Choroid thickness may eventually serve as a biomarker for myopia progression with more longitudinal evidence to confirm its predictive ability.

Choroid thickness may eventually serve as a biomarker for myopia progression with more longitudinal evidence to confirm its predictive ability. Photo: Carolyn E. Majcher, OD. Click image to enlarge. 

A recent study investigated whether choroidal thickness changes could potentially serve as a biomarker for myopia and identify children at greater risk of progression. It found that choroidal thickness is thinnest in the nasal macular region in myopic eyes, and although it’s a possibility, there’s currently insufficient evidence to confirm that this parameter can predict disease progression.

The researchers reviewed data from 250 myopic children aged six to 16 years who were included in the Myopia Outcome Study of Atropine in Children clinical trial. Swept-source OCT was used to obtain images to measure choroidal thickness. The team also explained in their paper that “the macula was divided into nine Early Treatment of Diabetic Retinopathy Study locations with diameters of 1mm, 3mm and 6mm corresponding to the central fovea, parafoveal and perifoveal regions.”

Choroidal thickness varied across the nine macular locations. The researchers reported that the choroid was thickest in the perifoveal superior region (mean: 249µm) and thinnest in the perifoveal nasal region (155µm) for children with low to moderate myopia. In highly myopic children, the choroid was the thickest in the parafoveal temporal region. They added that “on average, choroidal thickness was greater in all parafoveal (232µm) compared with perifoveal (218µm) regions except superiorly where the choroidal thickness was greater in the perifoveal region.”

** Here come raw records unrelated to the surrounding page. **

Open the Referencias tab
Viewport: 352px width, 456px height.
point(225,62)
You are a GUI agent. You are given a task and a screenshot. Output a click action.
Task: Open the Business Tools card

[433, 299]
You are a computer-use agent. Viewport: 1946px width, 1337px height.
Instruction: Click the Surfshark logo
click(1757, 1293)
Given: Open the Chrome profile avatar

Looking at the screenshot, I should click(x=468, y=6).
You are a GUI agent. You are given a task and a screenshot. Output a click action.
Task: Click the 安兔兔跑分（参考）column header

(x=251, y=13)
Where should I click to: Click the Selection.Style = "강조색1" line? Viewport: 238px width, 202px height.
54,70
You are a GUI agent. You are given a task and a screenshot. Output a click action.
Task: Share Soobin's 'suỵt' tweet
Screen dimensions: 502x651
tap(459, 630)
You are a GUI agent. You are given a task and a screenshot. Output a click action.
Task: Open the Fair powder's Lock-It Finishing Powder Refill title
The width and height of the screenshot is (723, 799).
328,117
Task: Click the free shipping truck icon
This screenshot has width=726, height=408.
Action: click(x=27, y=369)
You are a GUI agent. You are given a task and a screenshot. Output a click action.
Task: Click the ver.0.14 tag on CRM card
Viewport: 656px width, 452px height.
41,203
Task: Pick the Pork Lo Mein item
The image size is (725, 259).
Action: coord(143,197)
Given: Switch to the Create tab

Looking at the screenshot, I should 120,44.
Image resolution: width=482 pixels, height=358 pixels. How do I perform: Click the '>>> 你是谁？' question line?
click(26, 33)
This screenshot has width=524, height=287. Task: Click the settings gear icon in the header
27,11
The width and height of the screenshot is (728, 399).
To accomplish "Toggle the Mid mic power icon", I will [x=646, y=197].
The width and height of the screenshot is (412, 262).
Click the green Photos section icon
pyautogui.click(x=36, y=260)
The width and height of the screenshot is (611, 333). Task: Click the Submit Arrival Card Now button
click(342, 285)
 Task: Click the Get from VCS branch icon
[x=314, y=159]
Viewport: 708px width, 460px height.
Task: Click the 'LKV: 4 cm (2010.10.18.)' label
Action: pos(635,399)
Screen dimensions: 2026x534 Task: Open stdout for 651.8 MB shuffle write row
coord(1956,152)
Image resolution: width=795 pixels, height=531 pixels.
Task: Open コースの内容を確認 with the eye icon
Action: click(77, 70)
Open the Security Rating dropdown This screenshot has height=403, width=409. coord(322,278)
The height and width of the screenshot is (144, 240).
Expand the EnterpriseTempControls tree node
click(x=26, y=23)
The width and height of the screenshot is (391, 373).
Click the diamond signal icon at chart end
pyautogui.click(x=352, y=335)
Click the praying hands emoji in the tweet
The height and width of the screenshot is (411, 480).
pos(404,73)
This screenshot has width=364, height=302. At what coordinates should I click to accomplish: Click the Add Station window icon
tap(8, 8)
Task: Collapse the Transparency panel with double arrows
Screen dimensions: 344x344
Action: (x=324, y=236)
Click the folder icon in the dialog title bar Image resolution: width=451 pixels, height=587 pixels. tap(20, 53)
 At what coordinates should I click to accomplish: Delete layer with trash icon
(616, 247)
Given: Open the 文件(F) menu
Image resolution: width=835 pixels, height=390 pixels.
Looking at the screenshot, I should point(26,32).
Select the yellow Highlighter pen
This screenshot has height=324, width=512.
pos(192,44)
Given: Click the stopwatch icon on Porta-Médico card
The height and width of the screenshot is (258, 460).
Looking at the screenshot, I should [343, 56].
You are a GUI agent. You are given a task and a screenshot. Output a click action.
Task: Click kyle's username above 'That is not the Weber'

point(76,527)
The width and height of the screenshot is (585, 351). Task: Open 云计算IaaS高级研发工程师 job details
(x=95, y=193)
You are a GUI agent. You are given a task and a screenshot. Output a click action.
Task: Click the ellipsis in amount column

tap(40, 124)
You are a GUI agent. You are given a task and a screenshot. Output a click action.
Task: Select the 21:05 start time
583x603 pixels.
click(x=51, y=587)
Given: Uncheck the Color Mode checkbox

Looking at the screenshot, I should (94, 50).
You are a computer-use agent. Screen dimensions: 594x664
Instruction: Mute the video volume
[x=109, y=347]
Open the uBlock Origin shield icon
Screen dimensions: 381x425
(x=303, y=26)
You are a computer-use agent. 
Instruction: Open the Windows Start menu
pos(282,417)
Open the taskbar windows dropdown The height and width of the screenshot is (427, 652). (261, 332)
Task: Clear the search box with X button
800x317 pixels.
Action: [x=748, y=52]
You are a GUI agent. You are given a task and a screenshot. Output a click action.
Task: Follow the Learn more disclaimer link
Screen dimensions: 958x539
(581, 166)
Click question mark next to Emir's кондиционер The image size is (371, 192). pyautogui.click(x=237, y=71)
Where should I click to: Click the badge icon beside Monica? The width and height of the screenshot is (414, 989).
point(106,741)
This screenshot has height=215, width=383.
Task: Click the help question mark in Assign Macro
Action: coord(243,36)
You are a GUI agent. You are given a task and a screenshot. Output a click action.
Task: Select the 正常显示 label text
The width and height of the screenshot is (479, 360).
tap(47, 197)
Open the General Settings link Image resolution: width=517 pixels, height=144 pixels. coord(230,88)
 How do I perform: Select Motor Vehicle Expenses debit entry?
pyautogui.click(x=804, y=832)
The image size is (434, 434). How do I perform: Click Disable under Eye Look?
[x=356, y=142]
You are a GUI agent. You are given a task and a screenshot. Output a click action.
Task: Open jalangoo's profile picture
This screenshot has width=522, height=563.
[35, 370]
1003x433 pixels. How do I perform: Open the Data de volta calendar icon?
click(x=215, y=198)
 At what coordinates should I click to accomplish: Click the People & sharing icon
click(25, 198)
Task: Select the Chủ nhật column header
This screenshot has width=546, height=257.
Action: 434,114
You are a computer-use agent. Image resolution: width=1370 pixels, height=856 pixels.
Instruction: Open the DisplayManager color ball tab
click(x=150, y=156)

Several factors were consistently associated with a thinner choroidal thickness in all macular locations, including longer axial length and higher myopic spherical equivalent refraction. Additionally, Asian race was significantly associated with thinner choroidal thickness but only in the parafoveal and perifoveal superior regions.

The team concluded that in the study cohort of children with myopia, “Axial length and spherical equivalent refraction were the key determinants of choroidal thickness, each accounting for approximately 10% of the variance in subfoveal choroidal thickness.” They suggest that “future longitudinal evaluation of the changing profile of choroidal thickness in growing children will be critical to understanding the value of choroidal thickness profile information in informing clinical decision-making.”

Kobia-Acquah E, Flitcroft DI, Lingham G, et al. Choroidal thickness profiles and associated factors in myopic children. Optom Vis Sci. December 2022. [Epub ahead of print].